Sunday 18 September 2016

Hats



I've always loved hats – from cowboy hats as a gun-toting kid to the trilby and Panama as a misguided youth to latterly the pork variety (Bebop rather than wide-boy Londoner style) – but it took me a while to discover the album by the Blue Nile.



It was the friend of a friend in Sheffield who recommended it initially. I hadn't even heard of the Blue Nile, which probably wasn't surprising given their track record of roughly an album every six or so years, and Hats is only the second of a desultory output. We were in the HMV shop at the time, perusing sale items and I thanked him but figured I'd pass it over this time, as I had a mortgage to pay and quite enough already in my greedy hands.
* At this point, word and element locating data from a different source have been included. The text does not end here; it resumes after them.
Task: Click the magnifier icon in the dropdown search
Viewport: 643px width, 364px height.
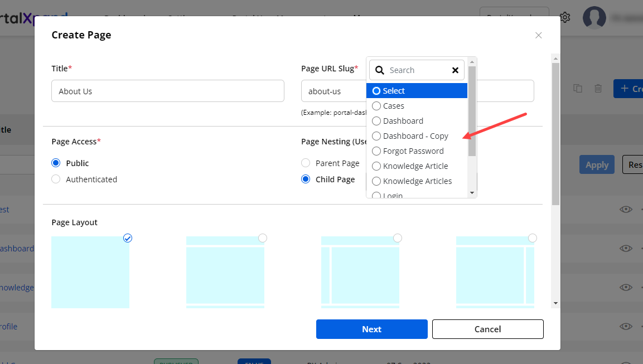Action: click(380, 70)
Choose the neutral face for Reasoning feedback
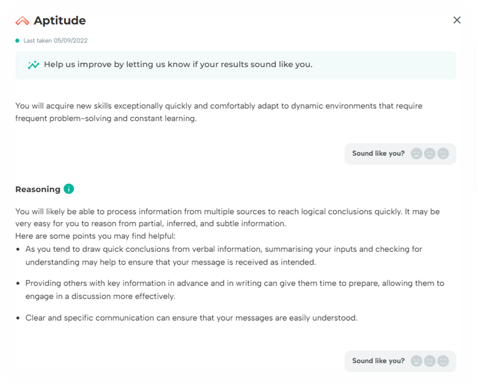 click(430, 361)
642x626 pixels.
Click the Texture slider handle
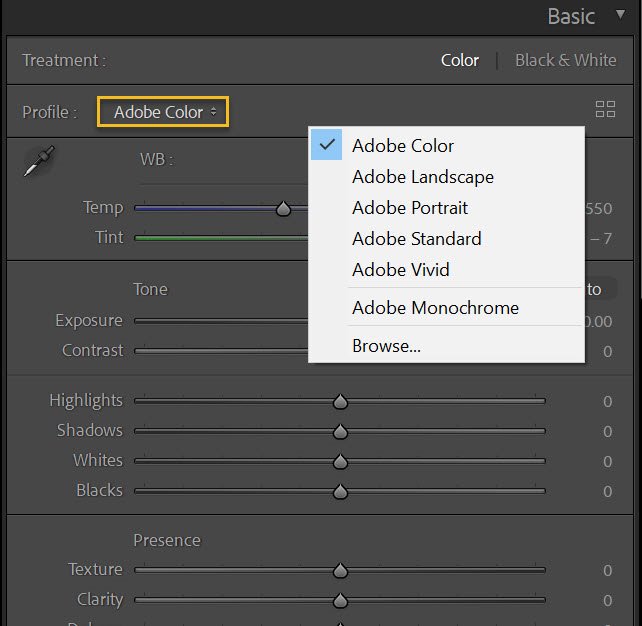coord(340,570)
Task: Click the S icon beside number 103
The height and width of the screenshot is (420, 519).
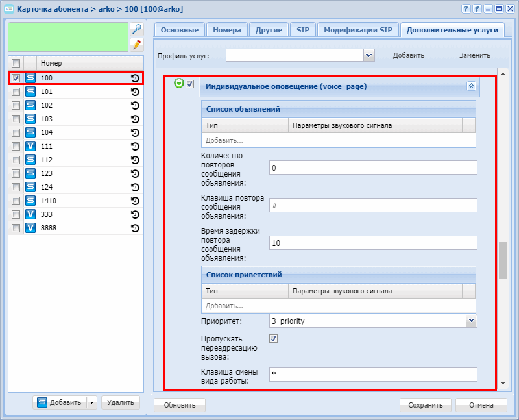Action: (30, 119)
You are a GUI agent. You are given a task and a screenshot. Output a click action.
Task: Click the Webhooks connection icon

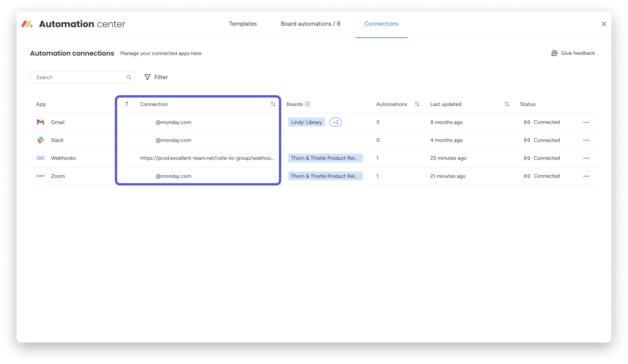40,158
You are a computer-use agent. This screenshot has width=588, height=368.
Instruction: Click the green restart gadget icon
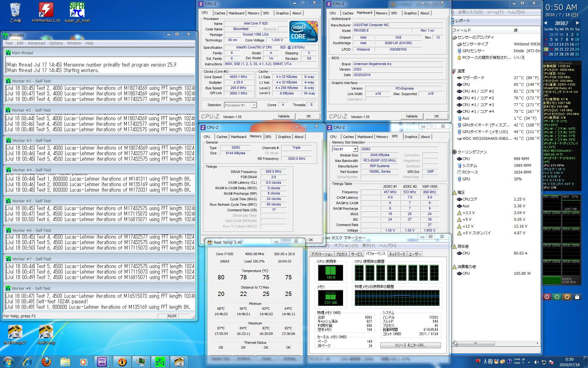557,297
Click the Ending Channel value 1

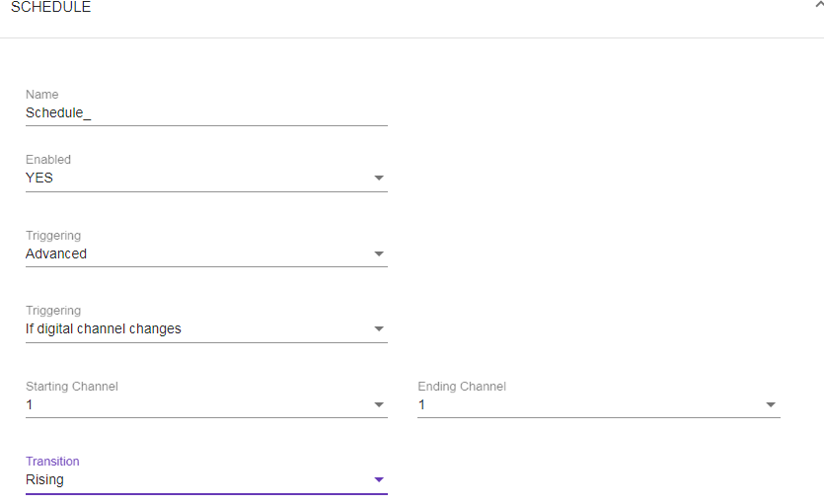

Not long after, though, I heard the Blue Nile's first album, A Walk Across The Rooftops (from which the glorious single, 'Tinseltown in the Rain' was taken) and realised that Dave had clearly known his onions. A first listening to Hats immediately revealed it as one of the most atmospherically beautiful pop records I'd ever heard – certainly by any Scottish group that I knew about. Only seven short-ish songs, but each one tinged with the most delicious, lingering sense of melancholia. Even the song titles suggest the idea of romantic yearning: 'Over the Hillside', 'The Downtown Lights', 'Headlights on the Parade', 'From a Late Night Train', 'Seven A.M.', all redolent of the dreamer's indefinable yearning for something beyond the quotidian.



'On a midnight train/Reflected in the water...' The dreamer in question is Paul Buchanan, the song-writing hub of a trio that met at Glasgow University. He was one of the special guests interpreting a couple of Bowie songs at the recent David Bowie prom, and there must have been many in the audience who asked themselves, Paul who? To those in the music industry, though, he has long been recognised not only for his songs, but also for his distinctive soulful voice. Once, I believe, he was even dubbed Glasgow's Marvin Gaye.



Minimalism is the key note to his songs. 'From a Late Night Train', for example, employs the band's trademark lush chords, ambient synthesiser wash and a lone trumpet to create a pervasive sense of private loneliness. In fact, the dominant instrumentation of strings and synthesiser in combination is one which normally doesn't appeal to me at all, but Buchanan, Robert Bell and P.J. Moore do it with an irresistible good taste.




Just in case of being branded a 'synthesiser group' – and therefore lumped, I suppose, with the likes of Human League and Depeche Mode – Hats was followed by Peace At Last, another beautiful album but this time characterised by Buchanan's acoustic guitar. By now, they were based in the U.S. and had worked with the likes of Rickie Lee Jones and Annie Lennox, who recorded a version of 'The Downtown Lights'.



Their final album, High, took the longest period yet to write and record, and Buchanan's perfectionism seemed to take its toll. In keeping with a band that shied away from the public eye – pop music's equivalent in some ways of J.D. Salinger – there was never any official announcement, but there seems little doubt that the 2004 release was their swansong. Indeed, in the years since, there has been an unofficial biography (which probably sold in hundreds rather than thousands), a truly minimalist Buchanan solo album and a series of collector's editions of their first three albums, which smacks of the Virgin label clutching at commercial straws.



I was lucky enough to pick up a double-CD version of Hats in a sale in Brive to supplement my original purchase, consisting of one re-mastered CD of the original and another CD of thematic odds and ends, including a live version of 'Headlights on the Parade', which suggests that the band could cut the mustard on stage as well as in the studio. In fact, typical of their perverse approach to any kind of positive publicity, they made an appearance at Glastonbury in 1997 before disappearing from view until the release of High.

Their first and last are both good, but perhaps a tad disappointing in terms of the standards achieved on their second and third albums. I shall keep rifling through sales bins in search of a special edition of Peace At Last, but for now I am delighted to have an expanded version of Hats to listen to whenever I feel the ache of melancholia demanding musical sustenance.